Item position entries:
◇ ◇ ◇ ◇
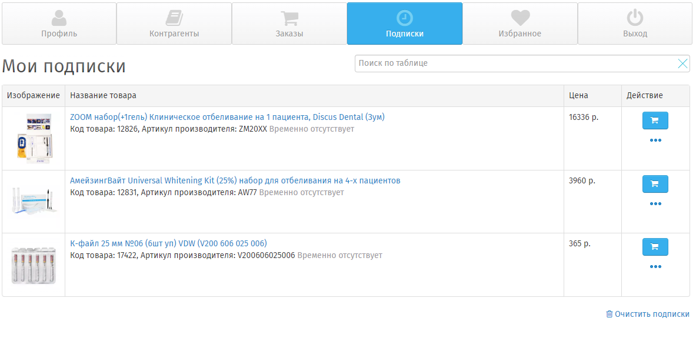696x338 pixels.
Task: Open АмейзингВайт Universal Whitening Kit link
Action: [235, 180]
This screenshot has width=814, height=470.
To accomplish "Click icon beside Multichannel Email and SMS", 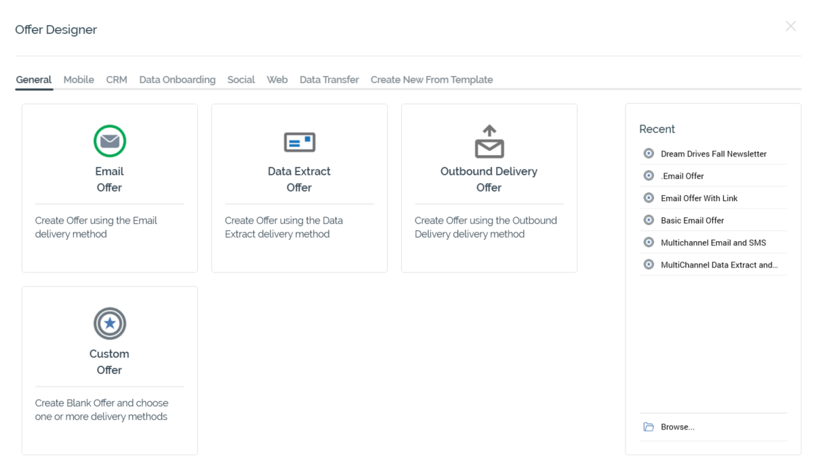I will pos(649,242).
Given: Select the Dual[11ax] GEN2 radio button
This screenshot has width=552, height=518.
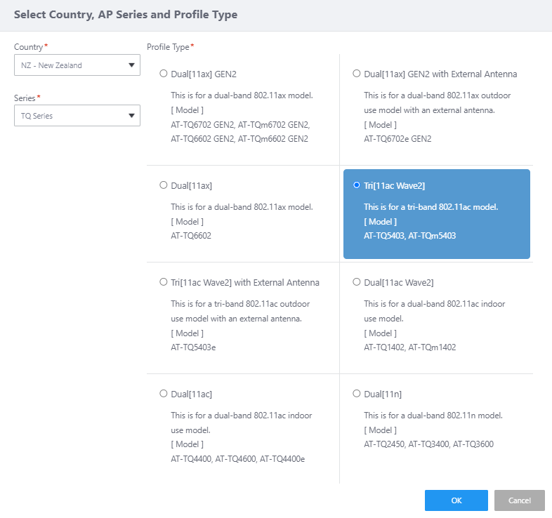Looking at the screenshot, I should point(164,74).
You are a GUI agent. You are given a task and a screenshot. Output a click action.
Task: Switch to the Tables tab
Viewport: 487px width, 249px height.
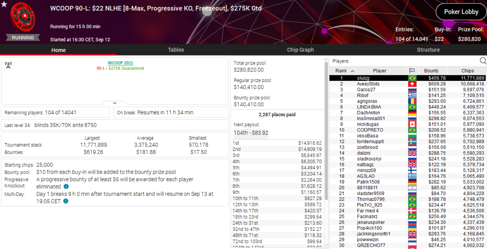[x=176, y=50]
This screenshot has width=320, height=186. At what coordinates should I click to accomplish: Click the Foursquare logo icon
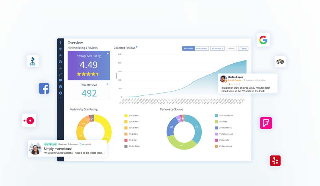click(x=266, y=123)
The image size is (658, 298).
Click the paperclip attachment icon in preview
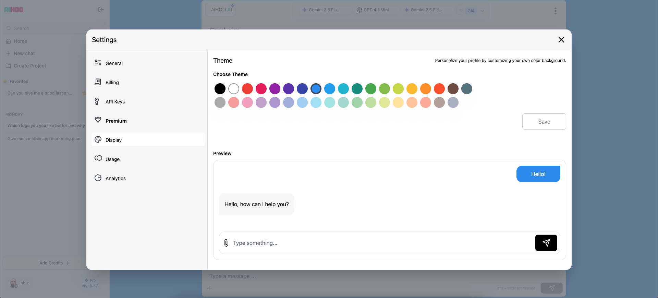[x=226, y=243]
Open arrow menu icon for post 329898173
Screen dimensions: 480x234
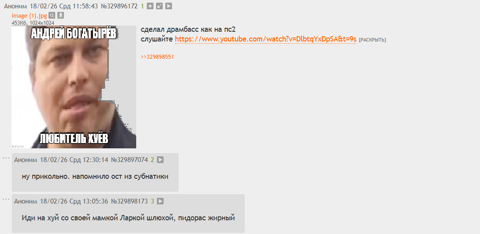tap(160, 201)
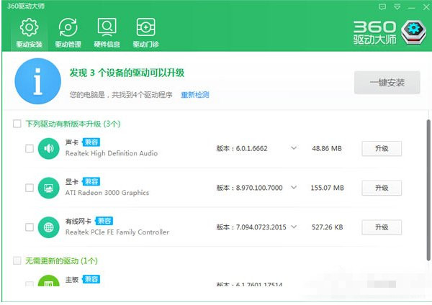The image size is (432, 305).
Task: Click the 重新检测 link
Action: [x=194, y=94]
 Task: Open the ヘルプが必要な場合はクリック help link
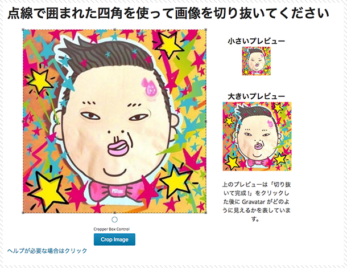(x=47, y=251)

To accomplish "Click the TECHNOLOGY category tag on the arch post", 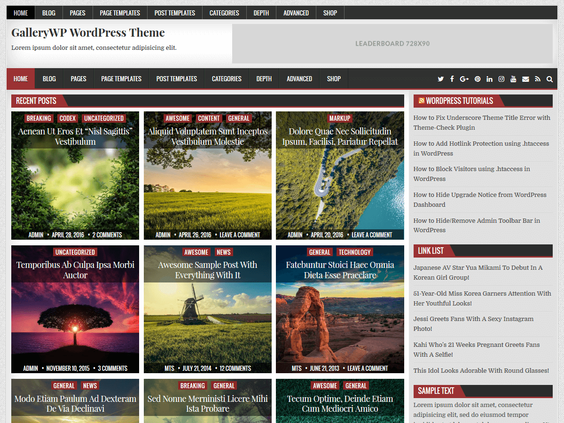I will (355, 252).
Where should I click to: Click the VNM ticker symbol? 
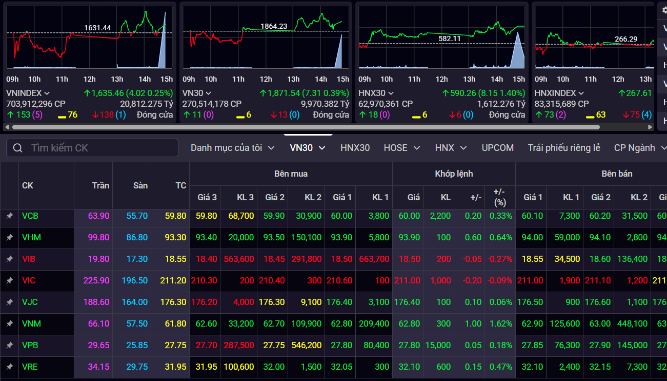31,324
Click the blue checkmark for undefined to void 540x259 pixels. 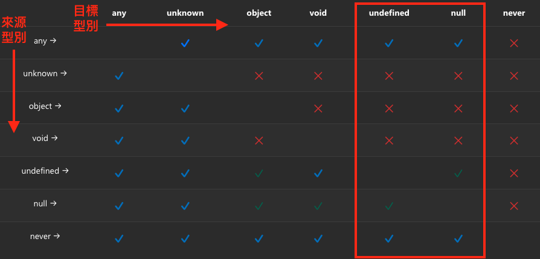(x=318, y=174)
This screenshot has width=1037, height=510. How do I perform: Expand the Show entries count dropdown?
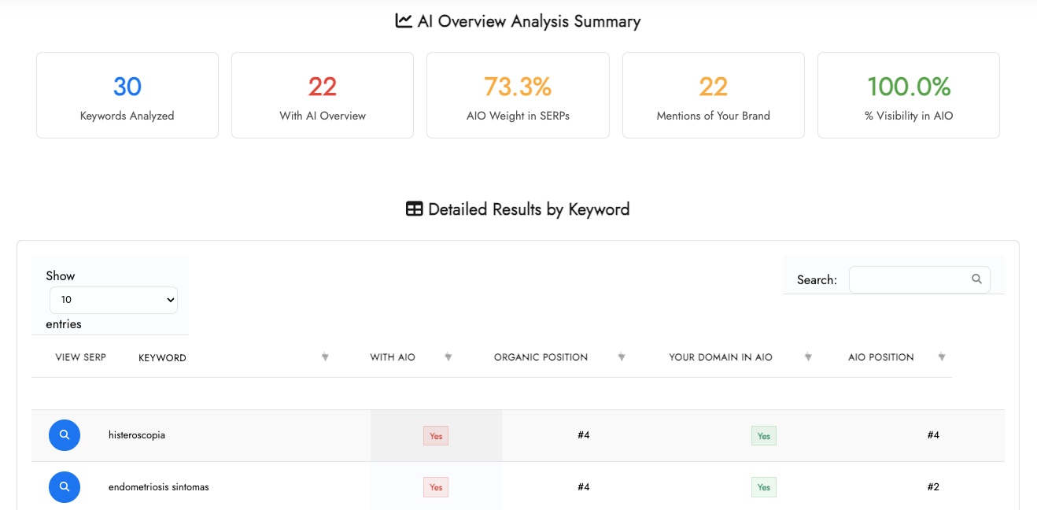point(113,300)
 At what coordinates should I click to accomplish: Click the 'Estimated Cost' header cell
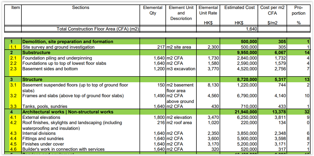tap(240, 8)
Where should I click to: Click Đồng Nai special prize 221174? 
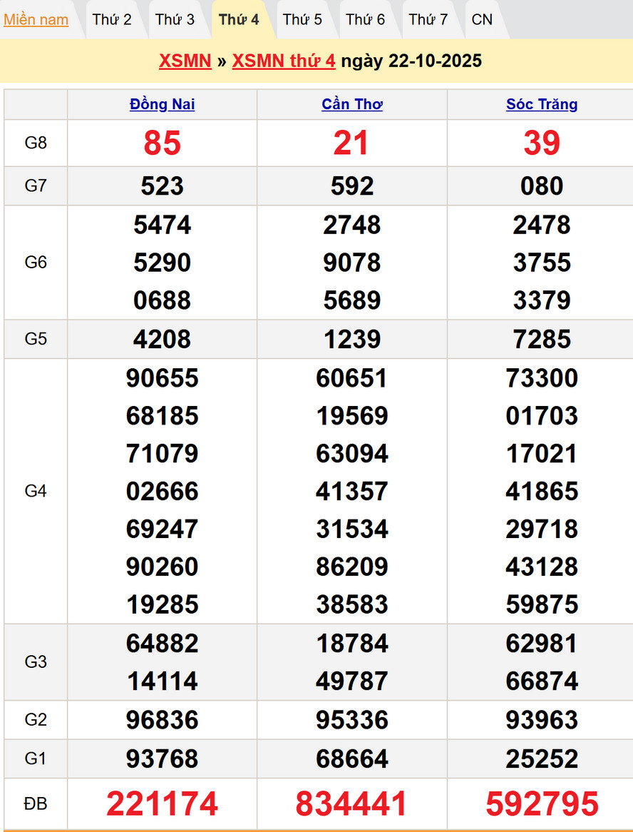tap(163, 804)
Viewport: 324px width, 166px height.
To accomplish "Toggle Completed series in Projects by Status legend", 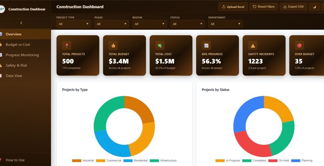I will [254, 161].
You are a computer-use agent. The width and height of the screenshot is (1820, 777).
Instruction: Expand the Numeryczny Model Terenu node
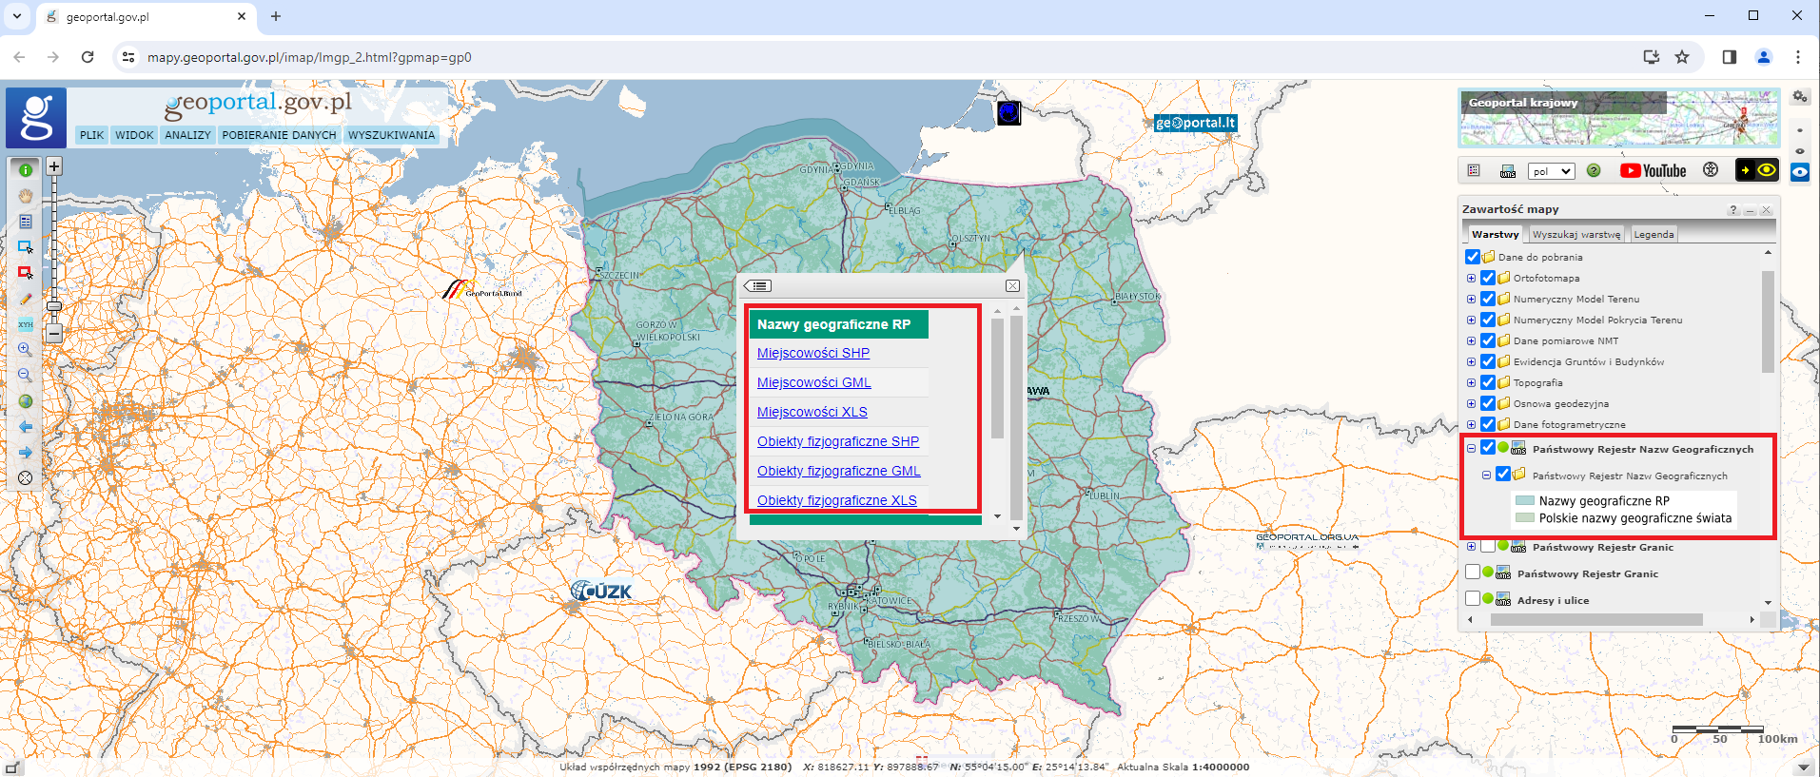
◇ ◇ ◇ ◇
## Exercise objective
Starting at the line that contains "You are a computer-use" and continuing through the end of the rows, put each line into a numbered list, skipping blank lines. Leave the pictures out of your list.

## Solution for this problem
1. You are a computer-use agent. The width and height of the screenshot is (1820, 777).
2. Instruction: Expand the Numeryczny Model Terenu node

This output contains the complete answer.